Kendati demikian, Ganefo berjalan terus dan berlangsung lancar hingga usai penyelengaraan. Sebanyak 51 negara yang melibatkan 2700 atlet menjadi partisipan untuk 20 cabang olahraga. Di akhir kompetisi, Republik Rakyat Tiongkok (RRT) menjadi juara sedangkan Indonesia menempati peringkat tiga.

Menurut Asvi Warman Adam, Ganefo mencatatkan kegemilangan dalam sejarah olahraga di Indonesia. Hal ini bukan ditilik dari pencapaian medali yang diraih Indonesia. Akan tetapi, Ganefo mencerminkan bagaimana segenap lapisan negara turut serta dan antusias dalam mendukung pelaksanaannya. “Bung Karno sangat sungguh-sungguh mempersiapkan Ganefo,” ujar Asvi, sejarawan Lembaga Ilmu Pengetahuan Indonesia (LIPI).

Hal ini dapat dilihat dengan dibangunnya berbagai proyek mercusuar: stadion utama Gelora Bung Karno, komplek olahraga Senayan, hingga patung Selamat Datang di bundaran Hotel Indonesia untuk menyambut atlet-atlet yang berlaga di Ganefo. Sebagai sebuah agenda skala internasional, proses persiapannya berhasil digarap dalam waktu yang relatif singkat, kurang lebih 200 hari.

Prestasi anak negeri pun tak dapat dikesampingkan. Atlet Indonesia berjaya dalam Ganefo, hanya berada di bawah RRT dan Uni Soviet. Mohammad Sarengat adalah salah satu atlet unggulan Indonesia yang begitu disegani pada kompetisi Ganefo.

Dampak sosialnya pun begitu luas. Ganefo terekam baik dalam ingatan bersama masyarakat Indonesia kala itu. Segala hal yang berbau Ganefo melekat dalam kehidupan keseharian.

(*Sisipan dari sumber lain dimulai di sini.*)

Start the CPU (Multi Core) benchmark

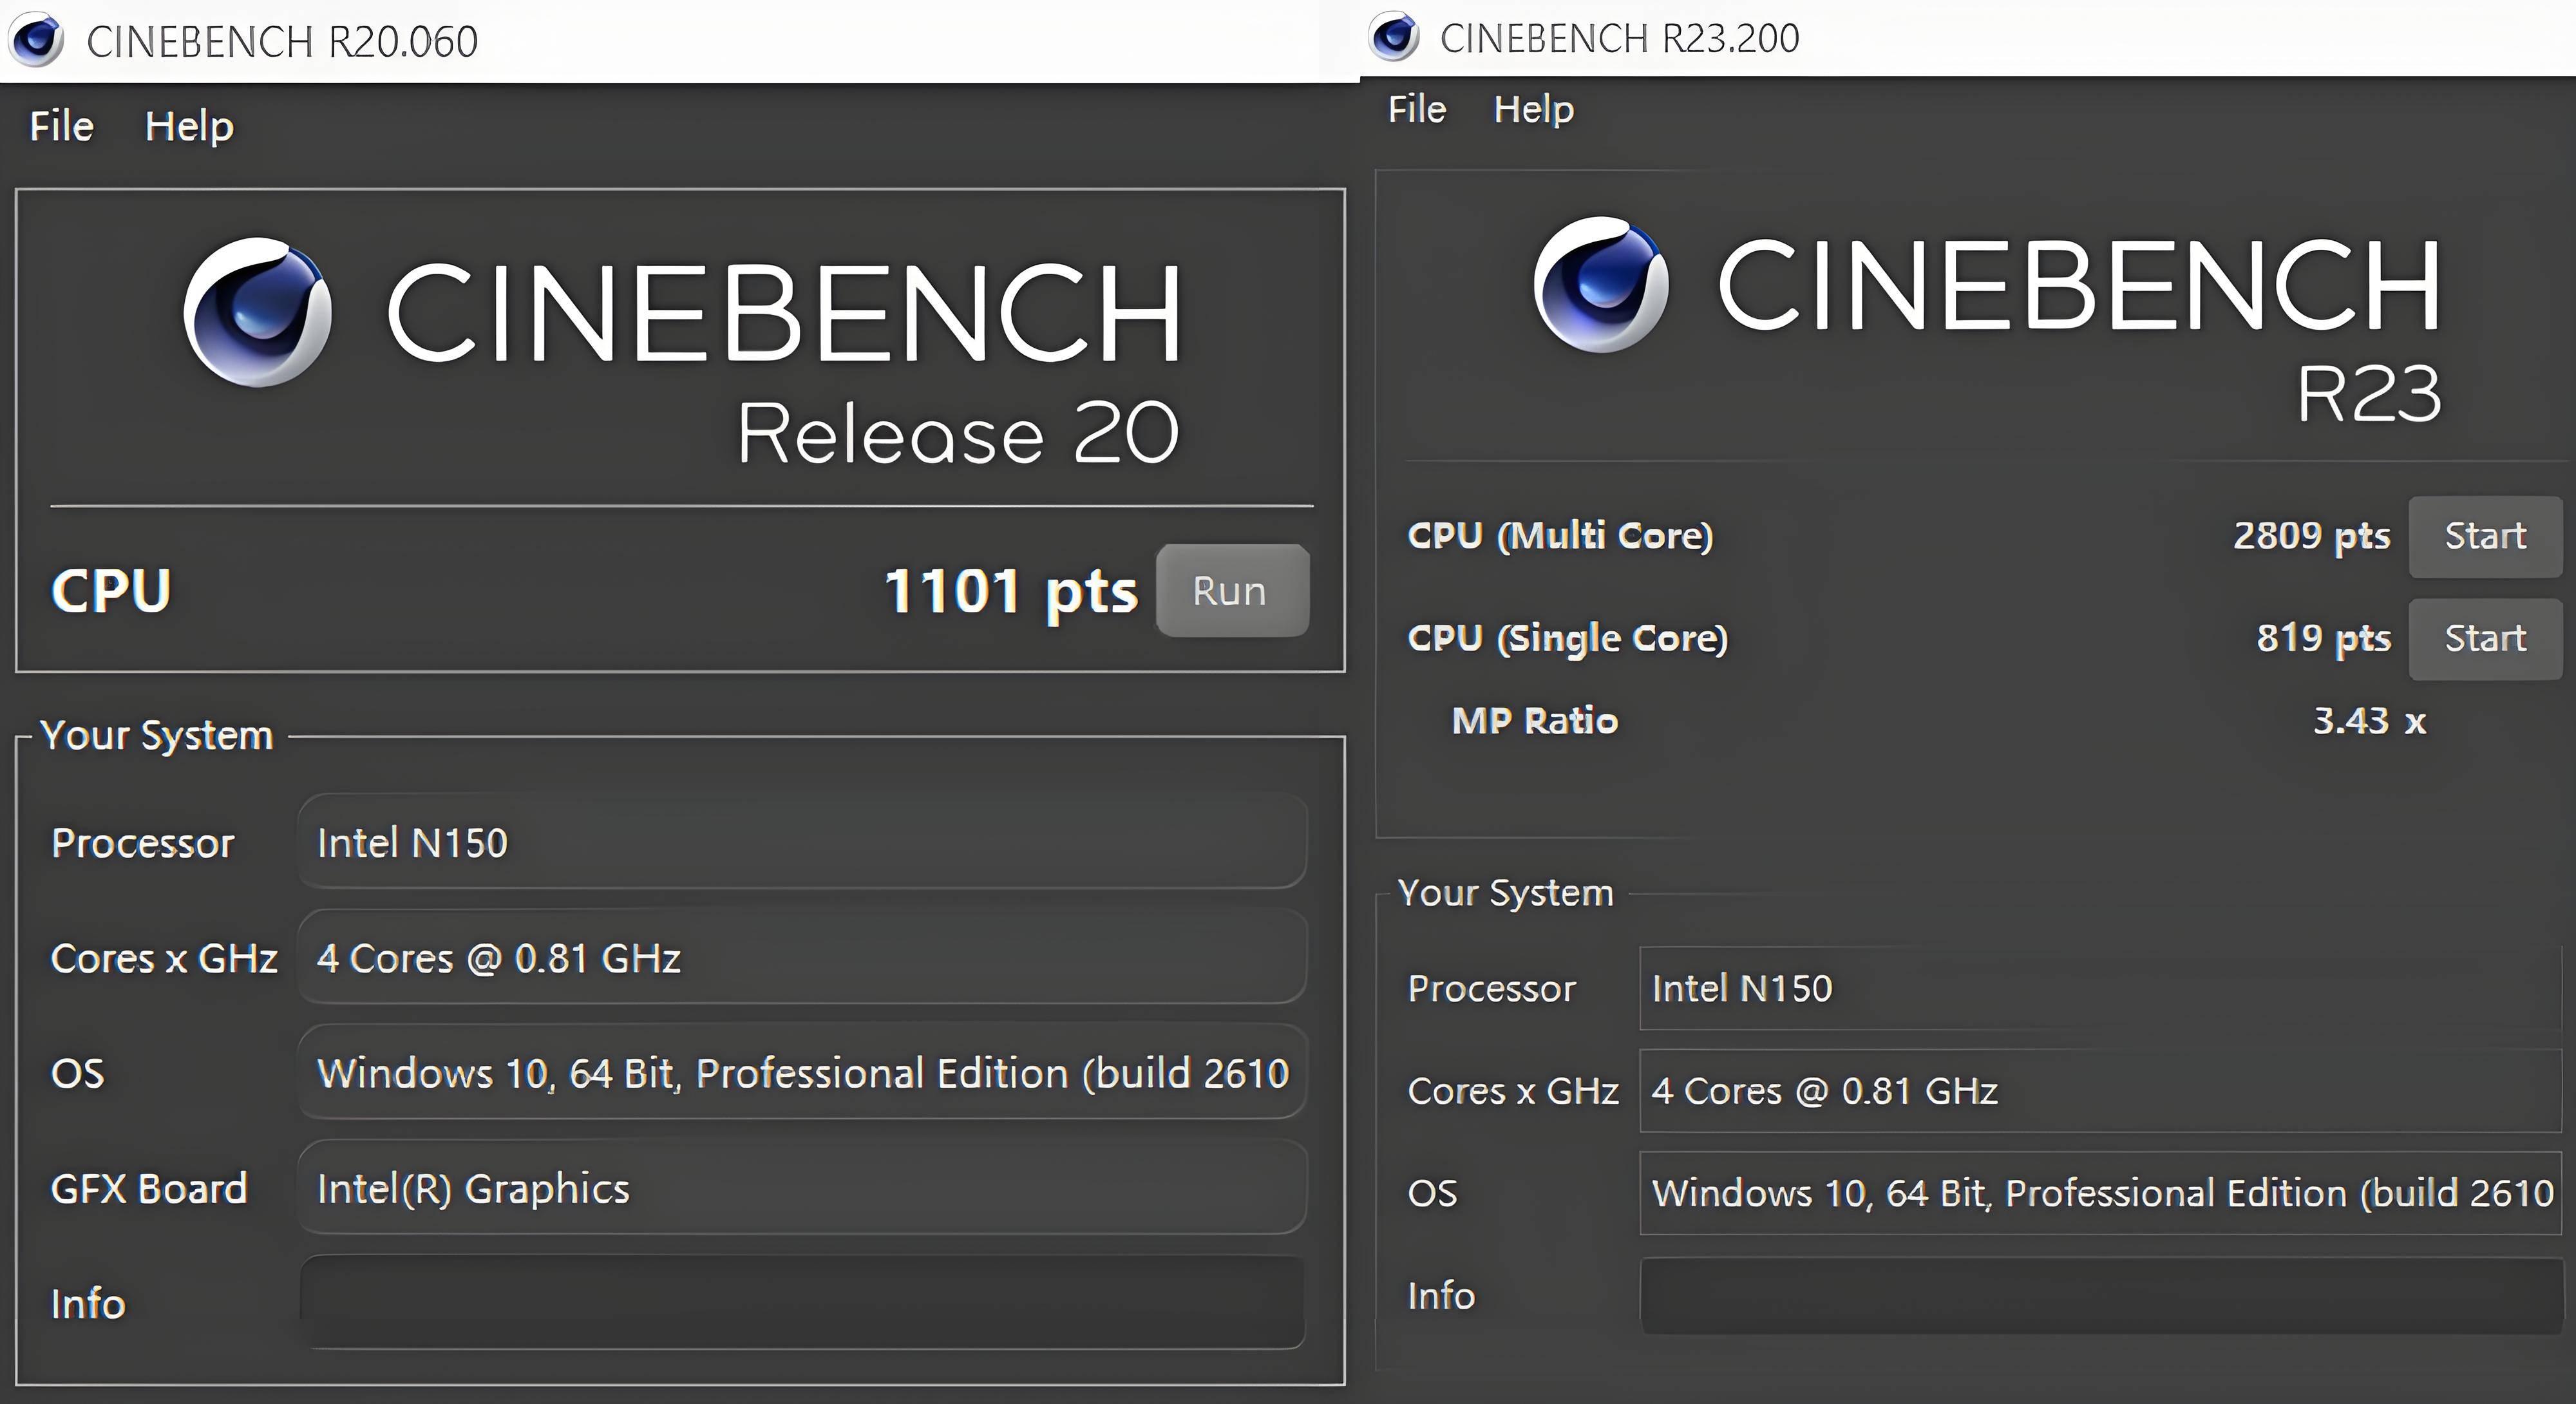2484,536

“Di Sumatera Barat ada kereta api ekspres jurusan Payakumbuh-Padang. Di Demak ada pasar Ganefo. Di Sragen ada jembatan Ganefo. Perangko Ganefo bertebaran. Bahkan Ganefo juga dibubuhkan sebagai nama orang,” jelas Asvi.

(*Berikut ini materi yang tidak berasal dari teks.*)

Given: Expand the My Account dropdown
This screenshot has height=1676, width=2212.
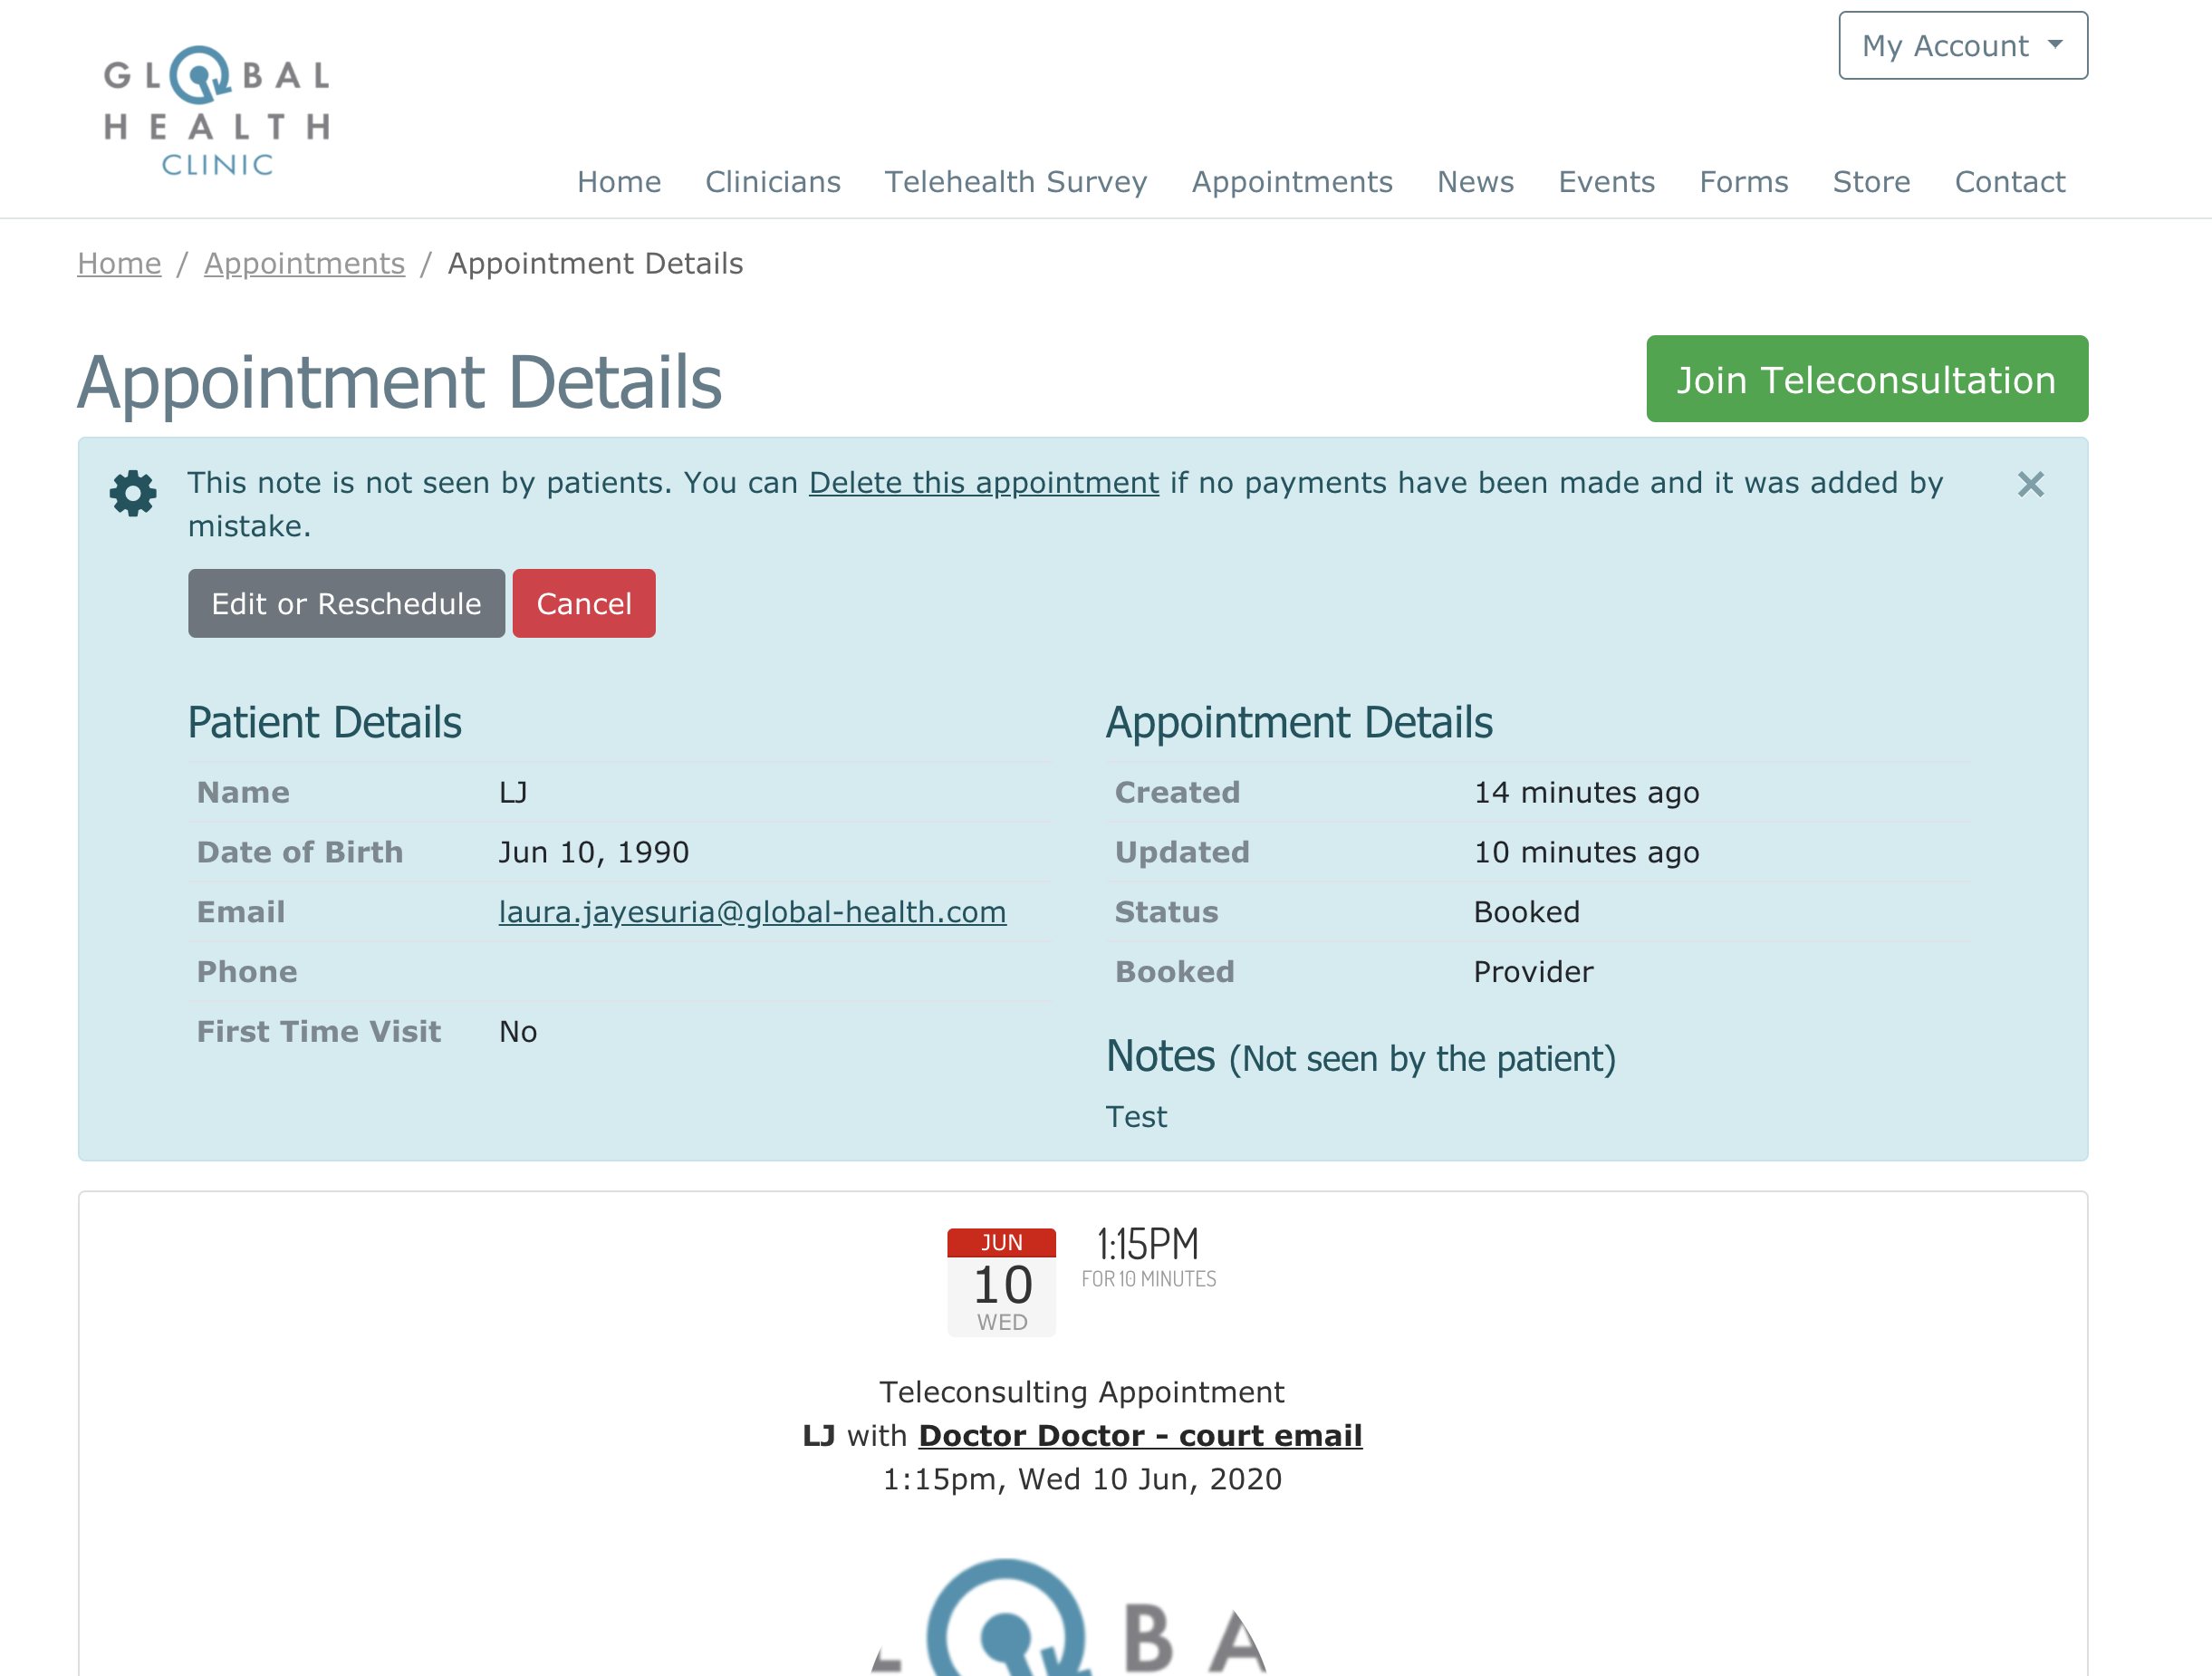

Dari aspek eksternal, Ganefo merekatkan hubungan Indonesia dengan berbagai negara. Yang cukup menarik adalah persahabatan yang baik dengan RRT. Ganefo menjadi panggung bagi RRT –yang belum diakui sebagai negara anggota PBB– untuk tampil dalam pentas dunia. Kehormatan itu direspons baik oleh RRT dengan mengirimkan atlet-atlet terbaiknya untuk berlaga di Ganefo. RRT juga membantu membiayai transportasi peserta dari negara-negara Afrika sebesar 18 juta dolar untuk hadir di Jakarta.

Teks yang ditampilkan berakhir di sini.